» Set exercise
Could you update the lines from the one containing "Task: Toggle pin icon in title bar" through the last line, changing "title bar" to "header bar" and keeping everything else the same? Give only those lines back, without the pictures.

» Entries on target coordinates
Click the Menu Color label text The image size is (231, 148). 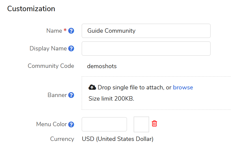pos(51,124)
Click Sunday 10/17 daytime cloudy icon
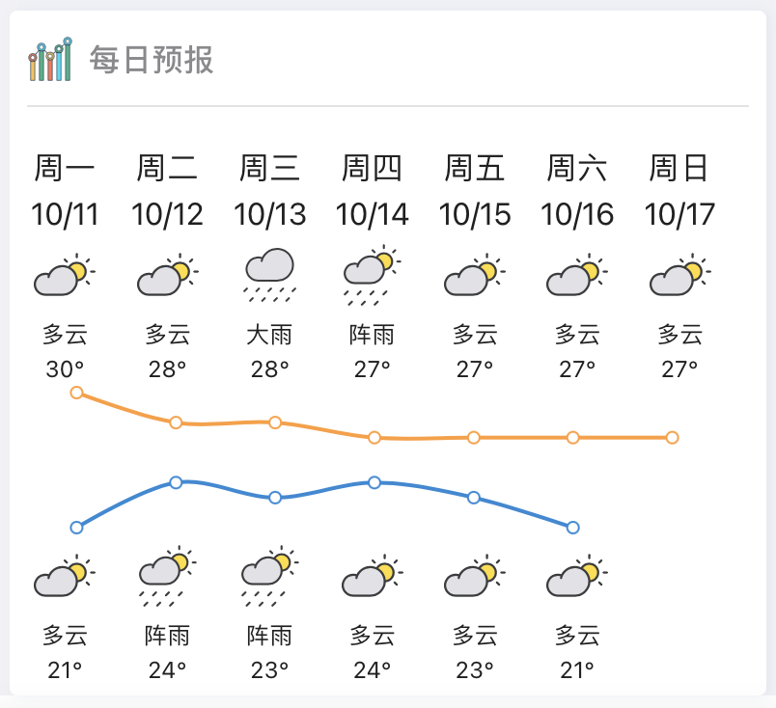Screen dimensions: 776x708 [679, 276]
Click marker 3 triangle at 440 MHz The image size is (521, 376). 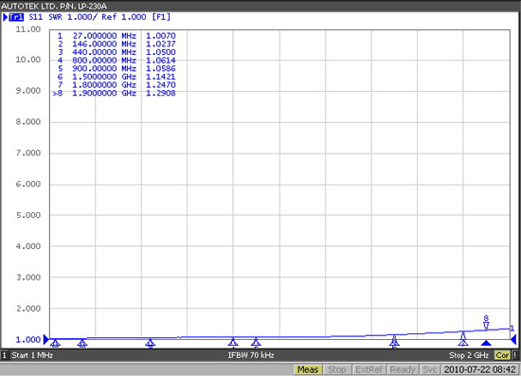151,343
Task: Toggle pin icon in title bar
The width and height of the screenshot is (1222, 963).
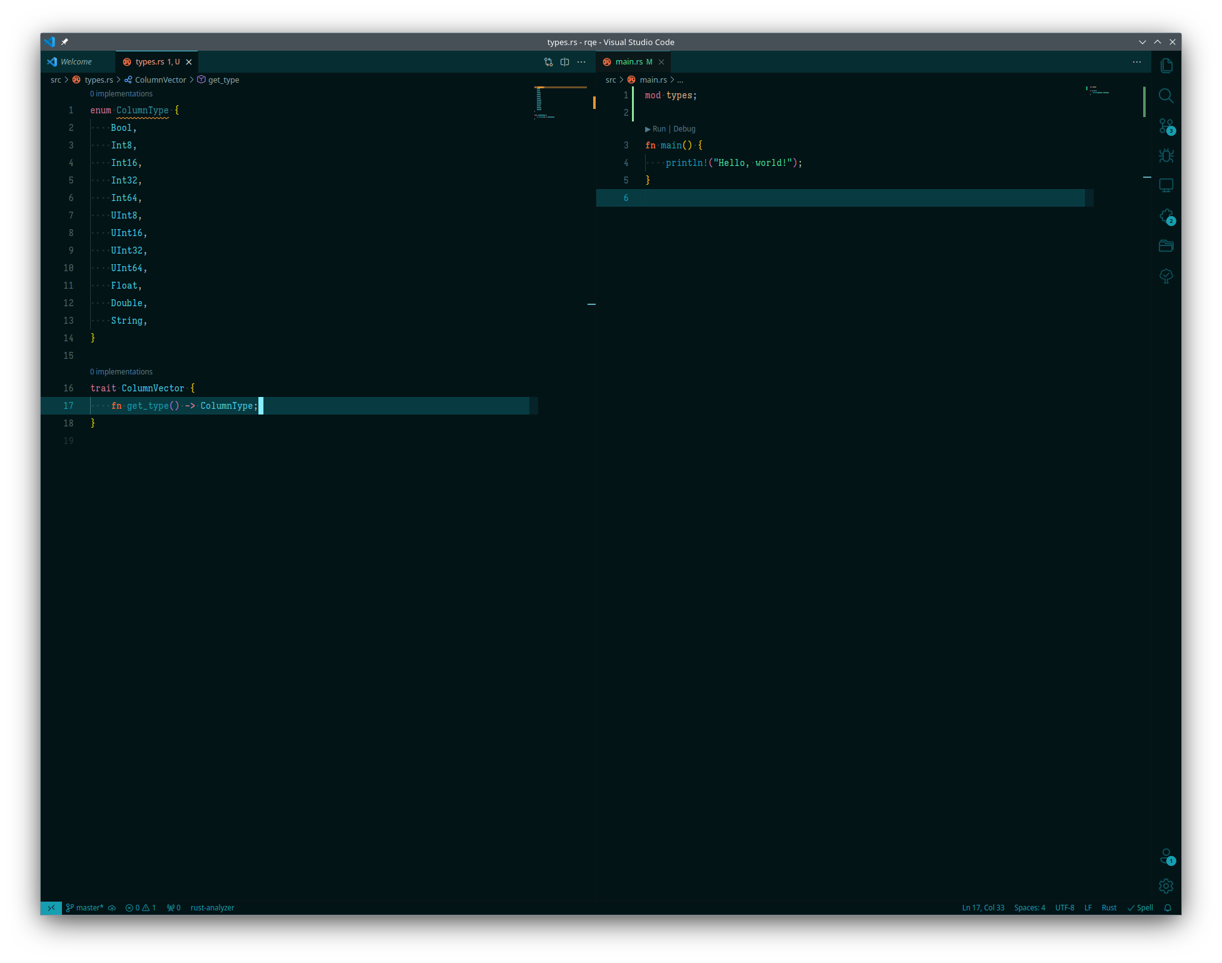Action: [x=65, y=42]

» Solution to this exercise
Task: Toggle pin icon in header bar
The width and height of the screenshot is (1222, 963).
Action: [x=65, y=42]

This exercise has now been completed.